Fashion, on the other hand, depends on constant and perpetual movement. There’s a much stronger focus on ‘the now’, causing the fashionable to be in a state of constant flux and transition. As Anja Aronowsky Cronberg laments in Issue Five of Vestoj, the depreciation of the present in matters of fashion “is what keeps the wheels of the system turning.”

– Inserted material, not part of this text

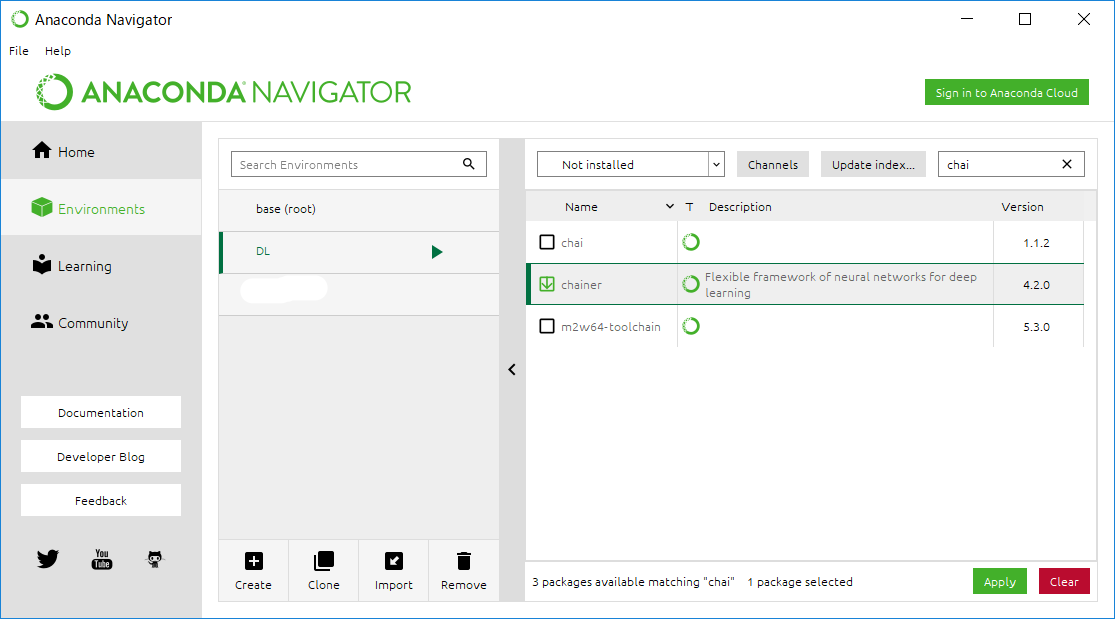1115x619 pixels.
Task: Remove the selected environment
Action: click(463, 568)
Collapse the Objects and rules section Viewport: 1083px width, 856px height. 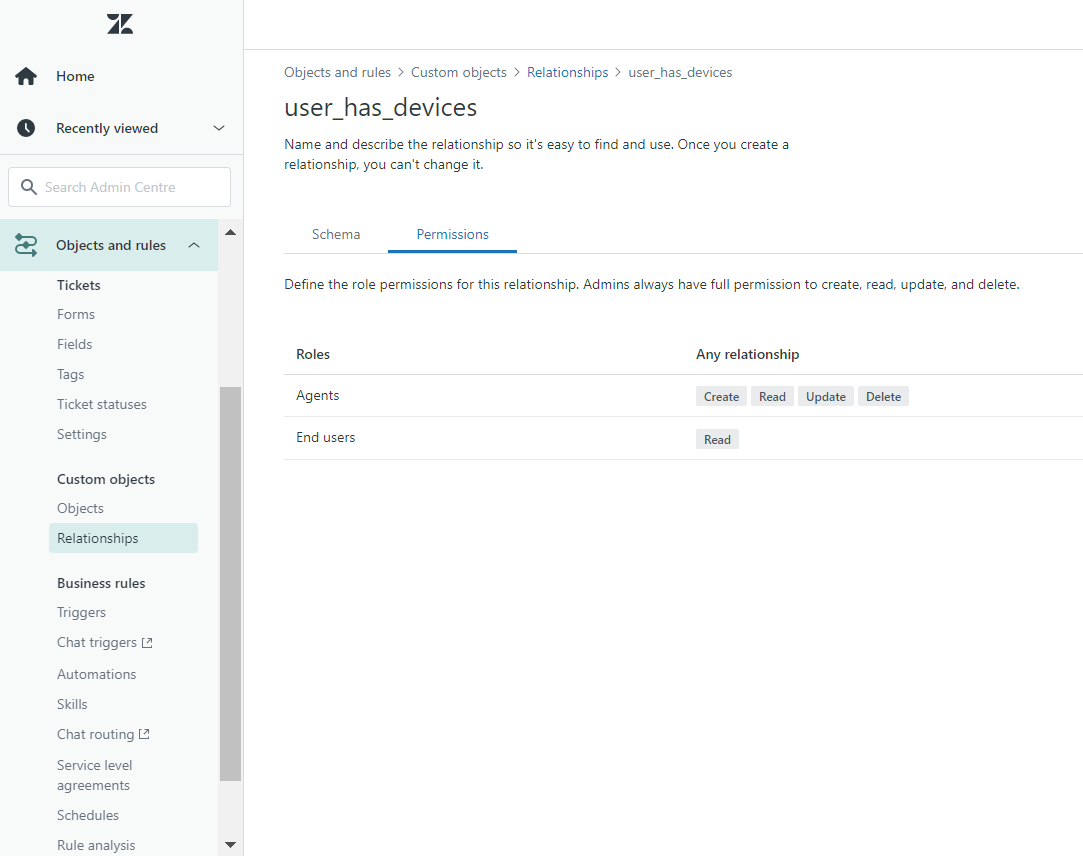click(x=194, y=244)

However, Fashion’s dependency on acceleration means that the process of getting ready is seen as an activity that should take very little time. In the 18th and 19th centuries, more thought was put into dressing, which was made up of several different stages of preparation, and the bourgeois societies were expected to change clothes at least once a day.

Pina Bausch

Contemporary Slow Fashion harks back to these notions of contemplative dressing, but in terms of production rather than the actual act of getting dressed. Just one pair of Faustine Steinmetz’s reconstructed artisanal jeans takes 45 hours and three pairs of recycled jeans to weave – with a lot less waste involved.

Bausch’s soft movements juxtapose the precision of classical ballet and transition effortlessly from one level to the next, causing her entire form to move like magma. This particular choreography exudes a vulnerability and sensuality that feels entirely different to her Sacrificial Dance from Rite of Spring (3:34). In this routine, Bausch violently hurls herself across the stage and becomes stiffened, sharp and ecstatic. Such distinction serves to enhance the subtle pleasures of slowing down, which enables the body to morph, transform and sweep freely.

In matters of expression, slowness is multifaceted and serves to bring out the best in various art forms. It has become a tool for the onlooker who unlocks their own interpretation and discovers, with a bit of extra hard work, the unseen textures in a painting at first glance. It may take a little longer to plough through chunks of large text (to get to the damn point), but isn’t it great to discover these smaller details? Isn’t it more pleasurable to wait and see?

And, in matters of ‘stuff’, can slowness save the planet? Food for thought.